Seventy-seven percent of all the patients were managed conservatively. One reason for this high percentage is that 50.0% of all the patients sustained mild head injury with less likelihood of requiring surgical intervention. Another reason might be the absence of a CT scan in the hospital with the consequence that management decisions are solely based on clinical presentation of the patient. This could lead to an under-diagnosis of possible surgically treatable secondary brain injuries like intracranial haematomas. Blood for a possible intraoperative transfusion needs to be prepared prior to an operation. Postoperative facilities, especially the number of ventilators, are limited. The patients can profit from standard conservative and surgical procedures that can be safely performed in set-ups like Jimma. Teaching nurses and doctors how to perform neurological observation and coma care, teaching general surgeons about burr hole procedures, and a fixed implementation with a guideline could improve care (15).
More than 1/3 of all the patients had no skull x-ray taken. Their median initial GCS was 10. Many severely injured patients directly went to the ICU or to the operation room without an x-ray taken to ensure immediate intubation and ventilation. In some patients with GCS of 15 and without any risk factors, the physician in charge did not order a skull x-ray. In more than half of the patients undergoing skull x-ray, a fracture could be found and their median initial GCS was less than in patients without diagnosed skull fracture. The skull x-ray is a method to diagnose a skull fracture which is a risk factor for developing complication. However, it is a limited resource, and some patients cannot pay or refuse to pay for it. Ohaegbulam et al. found out that in their research on CT scan findings in head injury patients in a hospital in Nigeria the frequent use of CT scan reduced mortality (16). A CT scan in their set-up costs about 300 USD, and is affordable for most of the patients only with the financial support of family and friends. A CT scan is planned to be established in Jimma. This will surely improve the management of head injury patients even though financing and maintenance will be a challenge.

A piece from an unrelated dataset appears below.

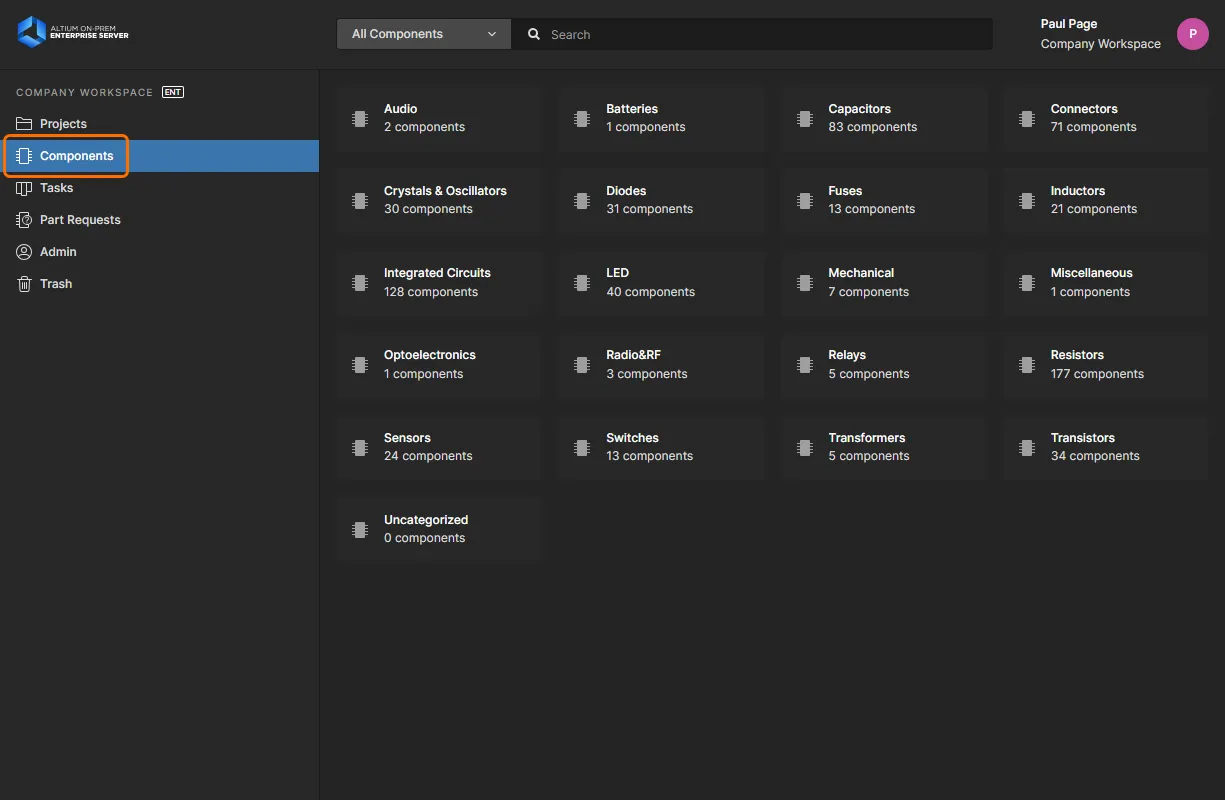Select Components in the sidebar navigation
Screen dimensions: 1225x800
pos(77,156)

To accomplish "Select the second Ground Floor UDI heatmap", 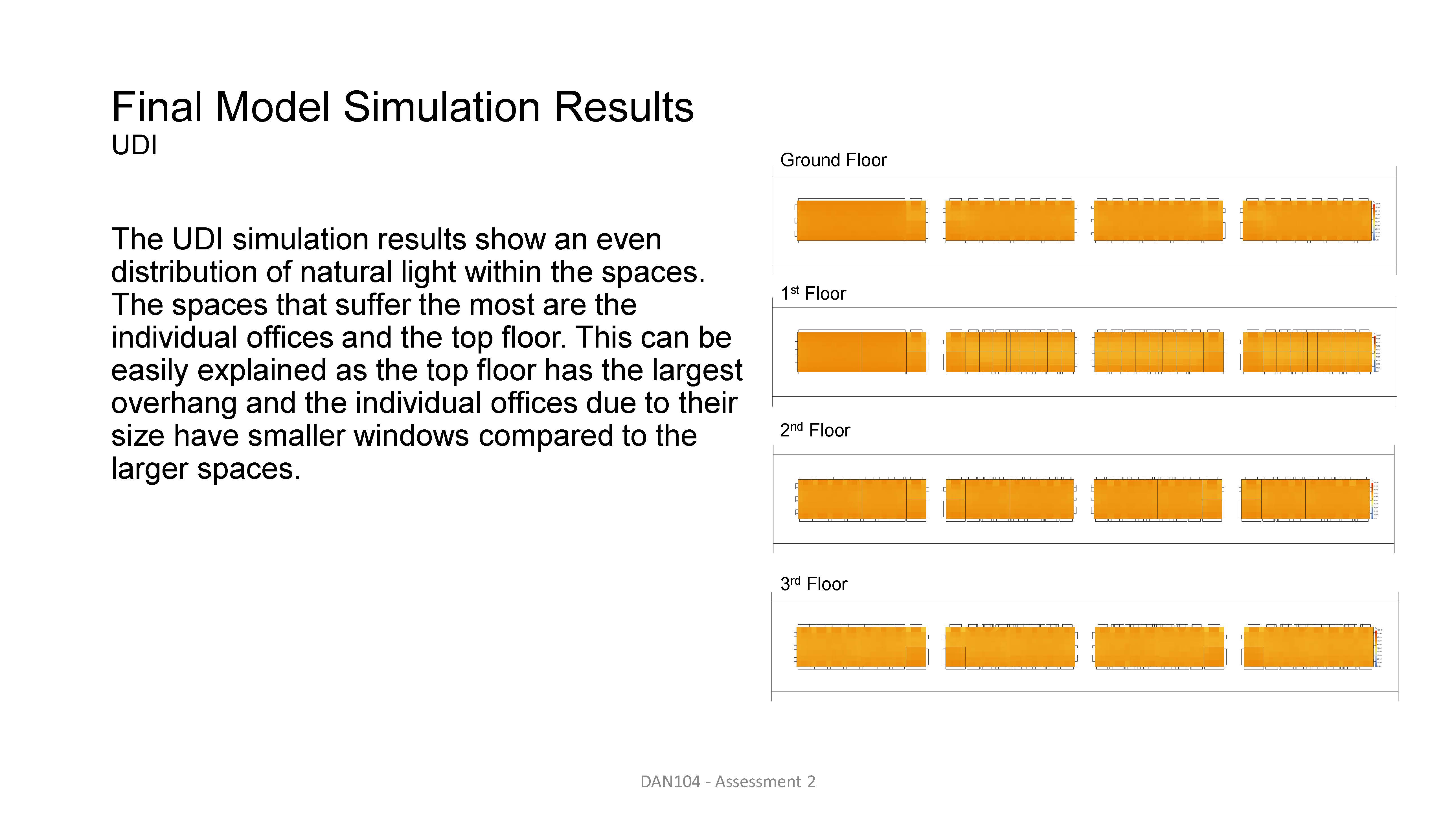I will coord(1010,221).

A major limitation of the study is the short study period of four months. The sample size of 52 patients makes it difficult to generalize the conclusions. Some patients, especially mild head injury patients, may have stayed in the outpatient department only for a short time without proper documentation taken due to self-discharge. These patients were not included in the research. Some other patients were excluded because the records were incomplete or invalid. Translation from different local languages to English for obtaining epidemiological data may have also distorted the epidemiological results.
Acknowledgements
We would like to thank Prof. Kanz and Dr. Samson Esseye for their support. Special thanks go to the staff of the department of surgery and of the intensive care unit at Jimma University Specialized Hospital for their help to collect the data and for their dedication managing the patients. Sincere thanks are given to German Academic Exchange Service (DAAD) for the financial support. This publication is part of the doctoral thesis of Isabel Aenderl at the medical faculty of Ludwig Maximilian University Munich.